Pekan lalu kita diramaikan oleh berita bahwa untuk menyeberang rel di wilayah Tanjung Barat warga di sana harus membayar Rp2.000,- ke PT Kereta Comutter Jabodetabek (KCJ) (Sumber).
Tarif Rp2.000,- tersebut adalah charge keluar di stasiun yang sama. Sebelumnya KCJ memiliki kebijakan Free Out yang diberikan jika kita masuk dan keluar di stasiun yang sama dalam waktu kurang dari 60 menit. Fasilitas Free Out inilah yang sempat menjadi solusi warga sekitar stasiun (tidak hanya Tanjung Barat) untuk menyeberang rel. Namun, beberapa waktu lalu kebijakan Free Out dihapus. Warga maupun penumpang yang keluar di stasiun yang sama dikenakan tarif Rp2.000,-. Hal inilah yang memicu ramainya berita bahwa untuk menyeberang rel warga dipungut Rp2.000,-.

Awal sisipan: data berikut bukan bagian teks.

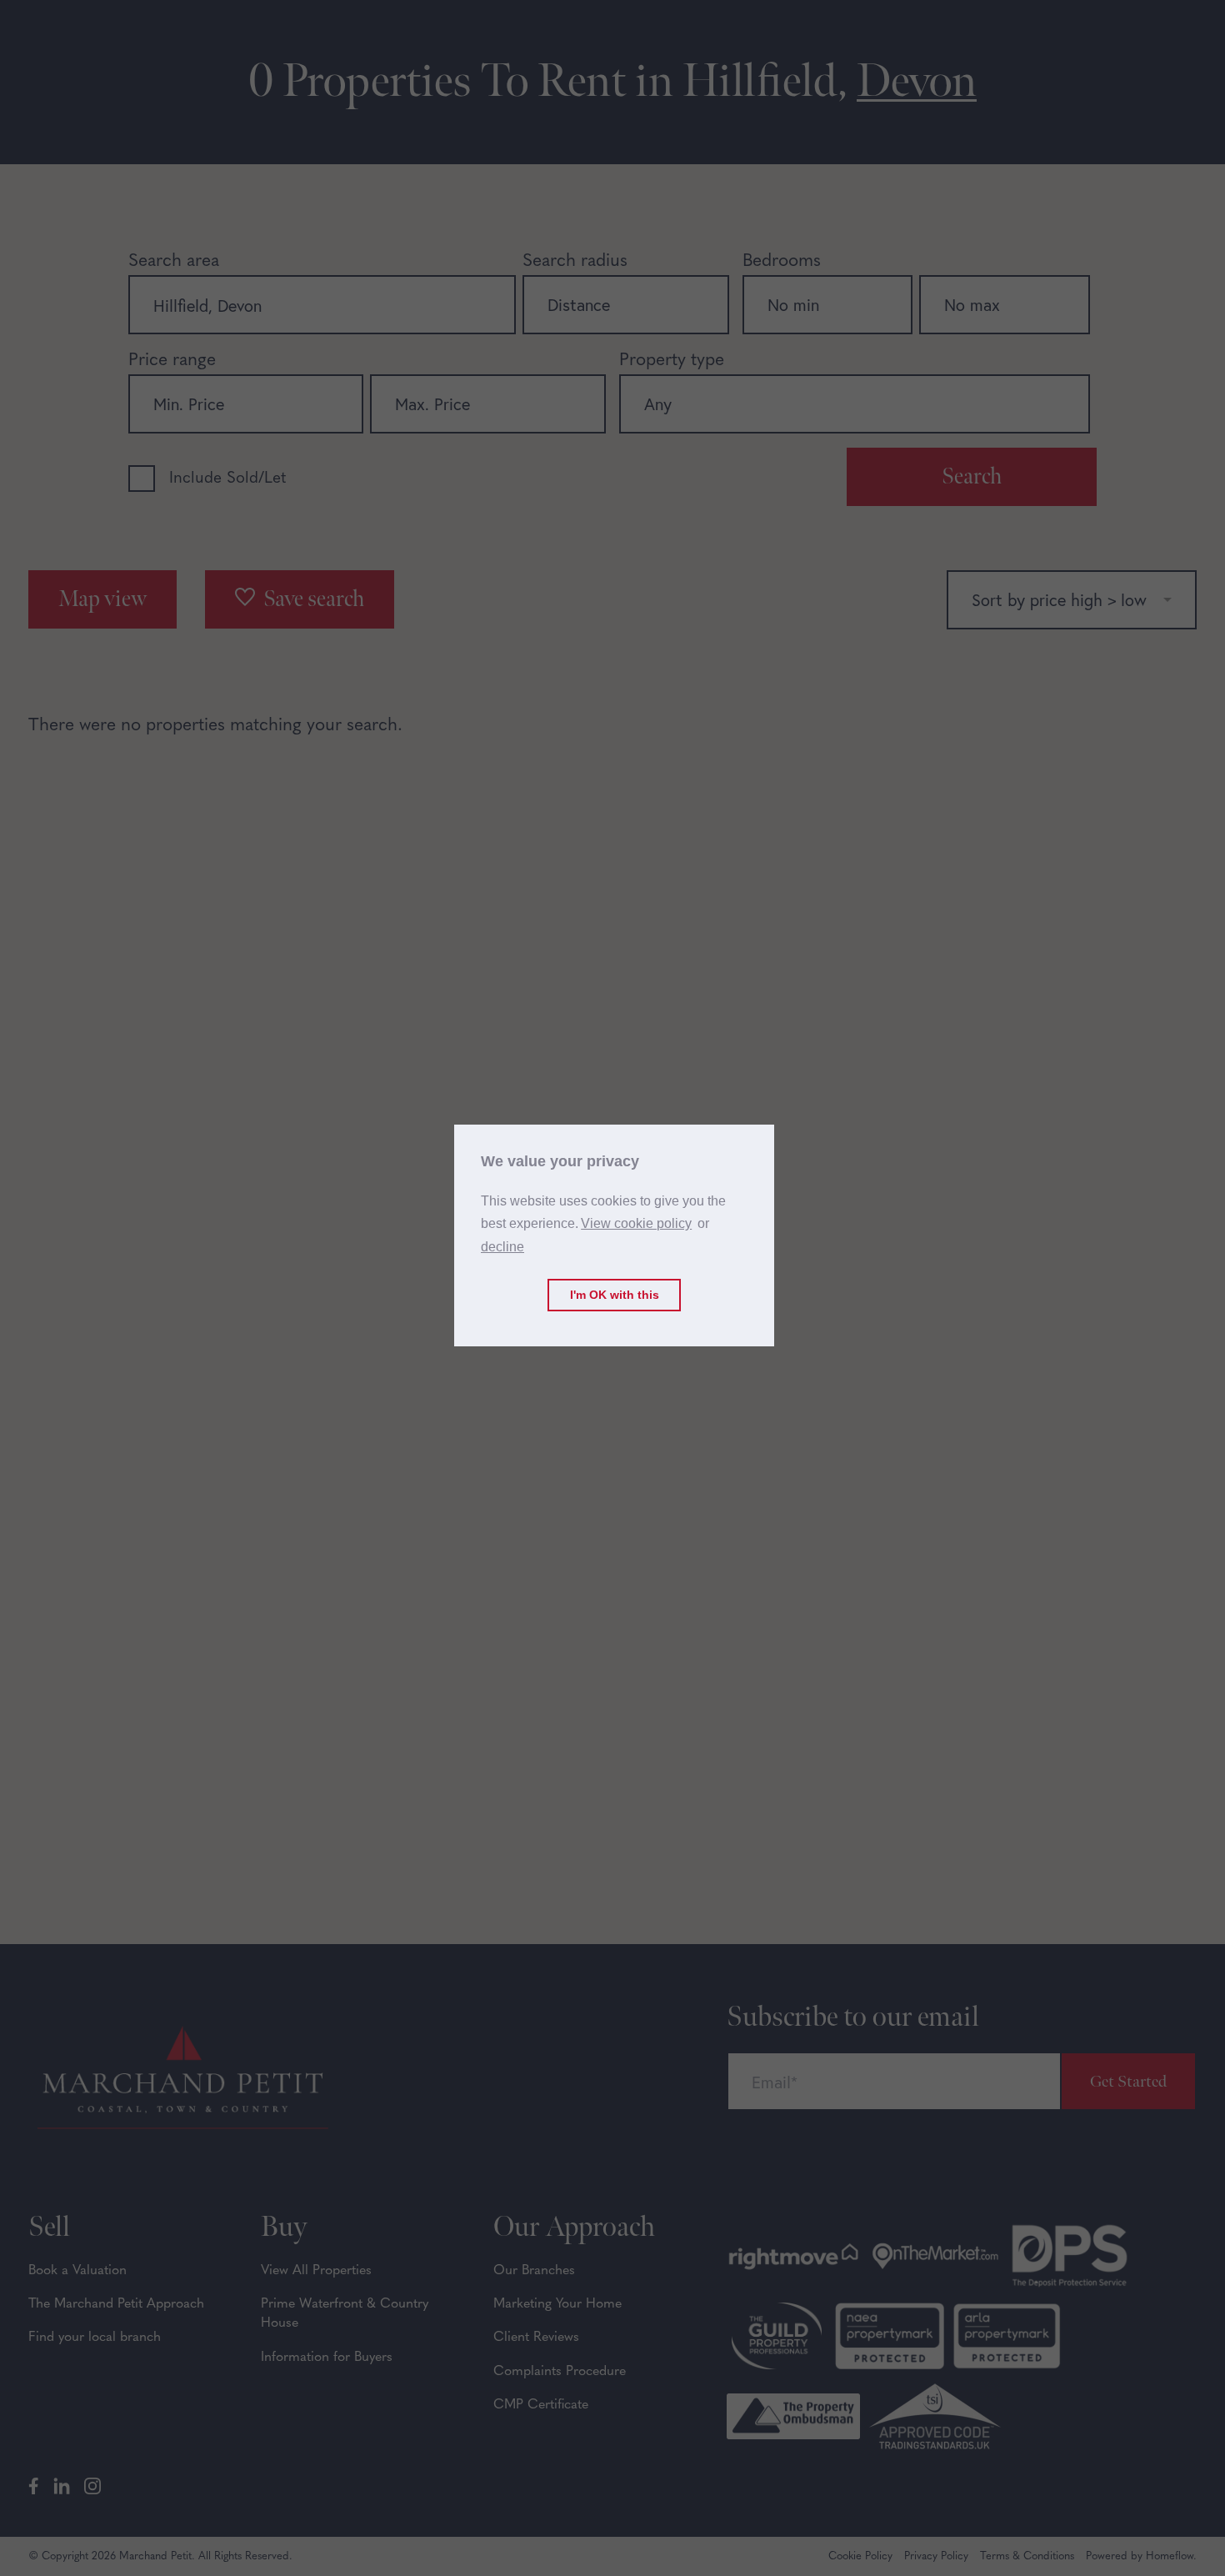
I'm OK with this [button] (614, 1294)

Kebetulan penulis sangat paham wilayah di sekitar rel antara Tanjung Barat-UI. Memang setelah pemagaran awal tahun ini warga Tanjung Barat mau ga mau melewati stasiun tersebut karena sepanjang Tanjung Barat-IISIP tidak ada celah yang bisa digunakan untuk menyeberang. Ada lokasi menyeberang di perlintasan rel-jalan di depan IISIP alias sekitar jarak 2 KM dari Stasiun Tanjung Barat. Â Bagi pejalan kaki, jarak 2 KM tentu bukan jarak yang dekat. Sebenarnya pemerintah DKI Jakarta sudah membuat JPO di dekat Stasiun Tanjung Barat, namun JPO-nya terpotong di kedua sisi.
Â
Jembatan ini konon belum tersambung karena untuk membangun jembatan/utilitas lain yang terkait rel KA harus ada ijin dari Ditjen KA.
Dari pihak KCJ merasa mereka tidak perlu repot membuat JPO karena sesuai UU 23/2007 tentang Perkeretaapian membangun JPO di atas rel memang tanggung jawab Pemerintah Daerah. DKI sendiri tampak lambat mengurus ijin ke Ditjen KA, karena jembatan Tanjung Barat sudah dibangun cukup lama, sekitar setahun.
Sementara PT KCJ dan Pemprov DKI masih saling lempar tanggung jawab, pejalan kaki sekitar stasiun Tanjung Barat masih dipusingkan soal menyeberang rel di sana. Malahan perkembangan terbaru, untuk menyeberang rel selain membayar Rp2.000,-, sistem gate in gate out oleh PT KCJ dibikin mesti menunggu 3 menit untuk bisa keluar. Artinya, penyebrang jalan sudah disuruh bayar, masih 'di-strap' 3 menit oleh PT KCJ (sumber).
Solusi
Sebenarnya, PT KCJ bisa saja membangun JPO atau terowongan penyeberangan orang (TPO) meski kewajiban sebenarnya di Pemda. PT KCJ bisa menggunakan mekanisme Tanggung Jawab Sosial Perusahaan (CSR) yang sekarang banyak digunakan DKI untuk memenuhi kebutuhan sosial mulai bus Transjakarta hingga bangku taman.
Bagi perusahaan sebesar dan sesukses PT KCJ, saya yakin membangun JPO/TPO bukan masalah yang mahal, apalagi kalau cuma menyambung JPO. Toh yang banyak menggunakan JPO tersebut adalah penumpangnya, bisa jadi 75% pengguna JPO. Artinya bukan kerugian jika PT KCJ membuat program CSR berupa membangun JPO/TPO.
Selain di Stasiun Tanjung Barat, saya juga berharap PT KCJ membangun JPO/TPO di beberapa titik antara Tanjung Barat-IISIP (jarak 2 KM) dan antara Fly Over Tanjung Barat-Poltangan-Pasar Minggu (jarak sekitar 2 KM).